Hayal coğrafyası

  • 12.08.2011 00:00

 Üç yüz yıl kadar önce, Johann Immanuel Breitkopf adlı baskı ustası, haritaların daha kolay basılmasını sağlamaya çalışırken, kendisi de hayalinde bir diyar yaratıp haritalandırdı; adını da Aşk İmparatorluğu koydu.

Kulağa pek de romantik gelmeyen orijinal ismiyle, Beschreibung des Reichs der Liebe, 1777’de Leipzig’de basıldı.

Bu haritada, Breitkopf’un fena halde detaya tutkun çizimlerinde neler yok ki; Gençliğin Ülkesi’nin coğrafyasında Öpücük Ovası, Büyülü Kale, Dilekler Nehri bulunuyor.

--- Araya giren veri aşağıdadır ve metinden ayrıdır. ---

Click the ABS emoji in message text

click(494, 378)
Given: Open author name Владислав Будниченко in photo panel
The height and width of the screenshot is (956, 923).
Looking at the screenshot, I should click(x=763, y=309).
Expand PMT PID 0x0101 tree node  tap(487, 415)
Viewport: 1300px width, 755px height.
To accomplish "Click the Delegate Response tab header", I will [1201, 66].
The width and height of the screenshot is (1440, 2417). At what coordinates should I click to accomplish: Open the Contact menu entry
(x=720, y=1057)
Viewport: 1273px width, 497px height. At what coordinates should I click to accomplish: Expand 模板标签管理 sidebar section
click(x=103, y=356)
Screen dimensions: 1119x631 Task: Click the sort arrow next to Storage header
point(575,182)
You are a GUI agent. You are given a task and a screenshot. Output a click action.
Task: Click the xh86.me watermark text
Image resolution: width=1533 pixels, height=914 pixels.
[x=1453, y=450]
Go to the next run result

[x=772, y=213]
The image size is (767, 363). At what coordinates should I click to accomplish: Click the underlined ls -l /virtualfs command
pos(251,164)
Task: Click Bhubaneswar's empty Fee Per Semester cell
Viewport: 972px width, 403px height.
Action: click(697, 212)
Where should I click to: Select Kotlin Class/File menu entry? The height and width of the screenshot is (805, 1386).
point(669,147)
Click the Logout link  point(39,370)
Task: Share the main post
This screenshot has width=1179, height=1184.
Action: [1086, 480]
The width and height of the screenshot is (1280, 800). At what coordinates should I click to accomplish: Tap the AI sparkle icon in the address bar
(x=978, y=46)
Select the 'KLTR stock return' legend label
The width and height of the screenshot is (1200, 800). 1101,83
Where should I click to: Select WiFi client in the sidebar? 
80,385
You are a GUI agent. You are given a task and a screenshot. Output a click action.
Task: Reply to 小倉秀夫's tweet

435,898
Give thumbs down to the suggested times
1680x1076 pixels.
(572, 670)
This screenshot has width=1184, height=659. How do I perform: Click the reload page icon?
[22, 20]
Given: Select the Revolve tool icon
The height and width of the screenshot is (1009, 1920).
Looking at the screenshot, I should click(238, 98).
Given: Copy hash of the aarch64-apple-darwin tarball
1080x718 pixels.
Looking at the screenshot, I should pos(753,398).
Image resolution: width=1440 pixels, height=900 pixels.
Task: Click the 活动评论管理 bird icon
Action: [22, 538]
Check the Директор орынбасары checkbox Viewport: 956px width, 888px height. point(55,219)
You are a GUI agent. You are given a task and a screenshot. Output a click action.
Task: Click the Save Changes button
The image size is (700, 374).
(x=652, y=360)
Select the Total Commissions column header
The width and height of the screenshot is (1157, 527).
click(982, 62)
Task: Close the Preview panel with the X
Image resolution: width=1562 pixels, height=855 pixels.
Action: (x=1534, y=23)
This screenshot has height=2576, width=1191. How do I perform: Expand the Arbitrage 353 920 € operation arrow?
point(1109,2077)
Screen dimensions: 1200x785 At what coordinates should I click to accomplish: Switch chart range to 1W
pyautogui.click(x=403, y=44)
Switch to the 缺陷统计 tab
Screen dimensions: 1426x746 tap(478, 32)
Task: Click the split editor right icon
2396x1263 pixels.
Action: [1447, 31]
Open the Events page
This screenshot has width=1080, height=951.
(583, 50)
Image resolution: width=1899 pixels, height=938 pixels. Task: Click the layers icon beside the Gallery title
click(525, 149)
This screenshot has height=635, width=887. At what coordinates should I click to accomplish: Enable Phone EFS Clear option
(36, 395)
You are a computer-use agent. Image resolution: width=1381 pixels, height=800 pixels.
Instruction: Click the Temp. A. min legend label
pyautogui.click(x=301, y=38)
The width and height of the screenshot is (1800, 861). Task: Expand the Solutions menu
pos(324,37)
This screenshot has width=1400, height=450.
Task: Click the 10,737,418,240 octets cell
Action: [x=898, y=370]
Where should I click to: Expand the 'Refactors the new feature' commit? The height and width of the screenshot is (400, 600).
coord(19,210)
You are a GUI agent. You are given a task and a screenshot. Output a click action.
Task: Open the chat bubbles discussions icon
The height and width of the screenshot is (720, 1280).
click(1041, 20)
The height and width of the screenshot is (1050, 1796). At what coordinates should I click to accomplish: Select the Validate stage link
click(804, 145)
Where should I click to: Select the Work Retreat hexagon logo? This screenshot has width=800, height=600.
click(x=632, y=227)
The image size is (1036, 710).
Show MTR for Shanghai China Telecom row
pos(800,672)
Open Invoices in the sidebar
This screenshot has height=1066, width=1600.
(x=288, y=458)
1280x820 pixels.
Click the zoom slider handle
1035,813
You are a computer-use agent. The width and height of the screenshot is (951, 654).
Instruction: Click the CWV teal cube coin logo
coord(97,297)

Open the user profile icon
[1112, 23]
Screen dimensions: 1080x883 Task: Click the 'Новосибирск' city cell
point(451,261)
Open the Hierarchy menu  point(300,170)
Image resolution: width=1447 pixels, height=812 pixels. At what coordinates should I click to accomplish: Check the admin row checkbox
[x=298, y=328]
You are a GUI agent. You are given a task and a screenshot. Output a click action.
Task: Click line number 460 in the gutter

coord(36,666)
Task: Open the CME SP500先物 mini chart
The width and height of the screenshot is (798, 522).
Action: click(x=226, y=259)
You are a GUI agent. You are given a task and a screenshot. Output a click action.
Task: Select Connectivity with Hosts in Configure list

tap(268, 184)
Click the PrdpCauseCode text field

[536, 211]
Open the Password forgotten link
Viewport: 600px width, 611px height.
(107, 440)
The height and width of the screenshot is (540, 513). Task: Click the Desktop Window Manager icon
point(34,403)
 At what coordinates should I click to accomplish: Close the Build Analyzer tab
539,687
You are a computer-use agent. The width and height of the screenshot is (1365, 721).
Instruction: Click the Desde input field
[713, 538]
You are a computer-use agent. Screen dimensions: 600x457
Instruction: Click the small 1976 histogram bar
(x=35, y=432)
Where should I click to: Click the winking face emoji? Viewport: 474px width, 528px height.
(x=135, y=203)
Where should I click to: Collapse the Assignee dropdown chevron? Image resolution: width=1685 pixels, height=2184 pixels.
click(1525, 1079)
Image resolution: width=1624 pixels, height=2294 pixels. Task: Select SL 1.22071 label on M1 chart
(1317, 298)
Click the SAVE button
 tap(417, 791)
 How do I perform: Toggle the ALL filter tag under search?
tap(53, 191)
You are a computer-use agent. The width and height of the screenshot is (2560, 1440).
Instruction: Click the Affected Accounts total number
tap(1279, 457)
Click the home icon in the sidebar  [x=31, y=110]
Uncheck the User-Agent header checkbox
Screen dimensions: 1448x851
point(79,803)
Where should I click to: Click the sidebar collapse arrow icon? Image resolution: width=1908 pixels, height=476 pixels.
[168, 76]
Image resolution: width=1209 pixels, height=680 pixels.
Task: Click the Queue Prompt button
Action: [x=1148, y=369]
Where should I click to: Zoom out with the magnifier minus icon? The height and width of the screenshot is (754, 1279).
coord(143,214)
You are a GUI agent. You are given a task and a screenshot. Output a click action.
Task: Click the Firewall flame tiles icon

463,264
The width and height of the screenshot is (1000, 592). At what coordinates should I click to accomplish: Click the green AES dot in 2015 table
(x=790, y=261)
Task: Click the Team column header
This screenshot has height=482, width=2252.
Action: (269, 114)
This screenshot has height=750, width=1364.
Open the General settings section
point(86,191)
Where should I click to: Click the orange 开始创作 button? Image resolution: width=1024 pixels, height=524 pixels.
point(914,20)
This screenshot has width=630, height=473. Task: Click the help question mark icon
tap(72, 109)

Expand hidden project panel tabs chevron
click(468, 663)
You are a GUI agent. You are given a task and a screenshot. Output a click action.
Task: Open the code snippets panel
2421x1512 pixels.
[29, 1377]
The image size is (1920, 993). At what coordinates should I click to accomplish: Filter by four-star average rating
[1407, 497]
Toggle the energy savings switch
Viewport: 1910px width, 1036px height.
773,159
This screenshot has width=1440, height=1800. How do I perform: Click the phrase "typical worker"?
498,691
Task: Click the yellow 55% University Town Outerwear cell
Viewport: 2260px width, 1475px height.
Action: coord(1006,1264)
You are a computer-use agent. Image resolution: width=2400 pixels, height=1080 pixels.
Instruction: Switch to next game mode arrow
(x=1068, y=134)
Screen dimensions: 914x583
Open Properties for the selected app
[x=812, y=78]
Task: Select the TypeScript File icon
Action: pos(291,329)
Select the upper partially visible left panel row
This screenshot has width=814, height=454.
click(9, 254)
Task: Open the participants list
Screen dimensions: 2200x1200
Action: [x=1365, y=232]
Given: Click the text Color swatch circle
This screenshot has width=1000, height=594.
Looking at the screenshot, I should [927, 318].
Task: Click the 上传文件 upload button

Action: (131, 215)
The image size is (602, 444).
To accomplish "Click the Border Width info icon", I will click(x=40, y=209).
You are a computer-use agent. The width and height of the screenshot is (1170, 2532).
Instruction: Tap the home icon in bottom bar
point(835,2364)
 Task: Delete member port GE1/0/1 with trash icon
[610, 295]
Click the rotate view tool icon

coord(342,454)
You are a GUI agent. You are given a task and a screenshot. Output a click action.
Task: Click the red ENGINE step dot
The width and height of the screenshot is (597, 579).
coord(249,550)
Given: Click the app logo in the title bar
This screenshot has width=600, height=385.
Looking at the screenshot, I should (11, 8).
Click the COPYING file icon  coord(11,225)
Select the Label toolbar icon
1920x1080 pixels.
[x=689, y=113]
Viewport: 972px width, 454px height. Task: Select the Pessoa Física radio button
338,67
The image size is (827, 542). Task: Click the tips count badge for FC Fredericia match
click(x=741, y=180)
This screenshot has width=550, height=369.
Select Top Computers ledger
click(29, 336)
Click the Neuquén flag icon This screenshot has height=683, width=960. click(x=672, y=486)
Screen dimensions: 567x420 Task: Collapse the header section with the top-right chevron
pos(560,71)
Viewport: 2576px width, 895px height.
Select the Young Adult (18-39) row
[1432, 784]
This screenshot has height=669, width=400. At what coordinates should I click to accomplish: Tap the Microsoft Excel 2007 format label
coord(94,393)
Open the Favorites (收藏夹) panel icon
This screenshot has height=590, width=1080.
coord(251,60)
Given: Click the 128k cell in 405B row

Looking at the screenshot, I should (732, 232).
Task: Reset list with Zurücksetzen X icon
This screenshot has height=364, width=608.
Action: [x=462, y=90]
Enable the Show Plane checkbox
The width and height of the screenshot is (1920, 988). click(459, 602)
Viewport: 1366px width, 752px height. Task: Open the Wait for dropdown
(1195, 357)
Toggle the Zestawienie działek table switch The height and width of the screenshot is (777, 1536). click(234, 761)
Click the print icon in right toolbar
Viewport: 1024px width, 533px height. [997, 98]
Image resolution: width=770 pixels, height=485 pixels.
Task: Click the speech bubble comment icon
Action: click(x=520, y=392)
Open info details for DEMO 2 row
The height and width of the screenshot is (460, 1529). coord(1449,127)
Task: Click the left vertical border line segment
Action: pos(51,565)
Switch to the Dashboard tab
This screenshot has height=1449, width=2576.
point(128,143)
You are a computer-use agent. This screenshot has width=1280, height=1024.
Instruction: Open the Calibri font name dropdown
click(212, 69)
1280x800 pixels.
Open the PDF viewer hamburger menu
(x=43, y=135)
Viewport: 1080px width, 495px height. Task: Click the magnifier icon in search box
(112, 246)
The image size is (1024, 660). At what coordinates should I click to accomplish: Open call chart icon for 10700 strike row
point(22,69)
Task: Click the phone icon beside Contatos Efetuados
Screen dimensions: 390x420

Her şeyin başlangıcı bu ‘memleketin’ kentlerinden bazıları şunlar; Güzel Ev, Neşe Kaynağı, Flört Oyunu, Tasasızlık.


Mutlu Aşklar Ülkesi
’ninkiler ise, Yanıt Bulan Dualar, Keyif, Kafa Rahatlığı, Eğlenceli Zamanlar, Hoş Manzaralar... Şefkat Çiftliği, Uyum Dağı da Mutlu Aşk Ülkesi’nde...


Şehvet Ülkesi
’ne pek hoş bakmamış Breitkopf; orada olanlar, Uçukluk, Hastane gibi kentler... Bir tek,Buğulu Nehir var durumu kurtaran. Tutku Ülkesi’nde durum biraz daha iyi; İç Çekişler, Arzu, RüyalarKentleri ile Tatlı Gözyaşları Irmağı, Umut Köprüsü burada.

Aşkın acı, kızgın, kederli ve hüzünlü yüzleri var tabii Breitkopf’un haritasında; Yas Tutanlar Ülkesi’nde,Pişmanlık Dağı, Melankoli Çölü, Küfür Bataklığı yer alıyor. Bekârlık Ülkesi’nde de, Ahmaklık, Ret, Kınama, Vurdumduymazlık, Bunaltı Kentleri ve Şüphe Denizi...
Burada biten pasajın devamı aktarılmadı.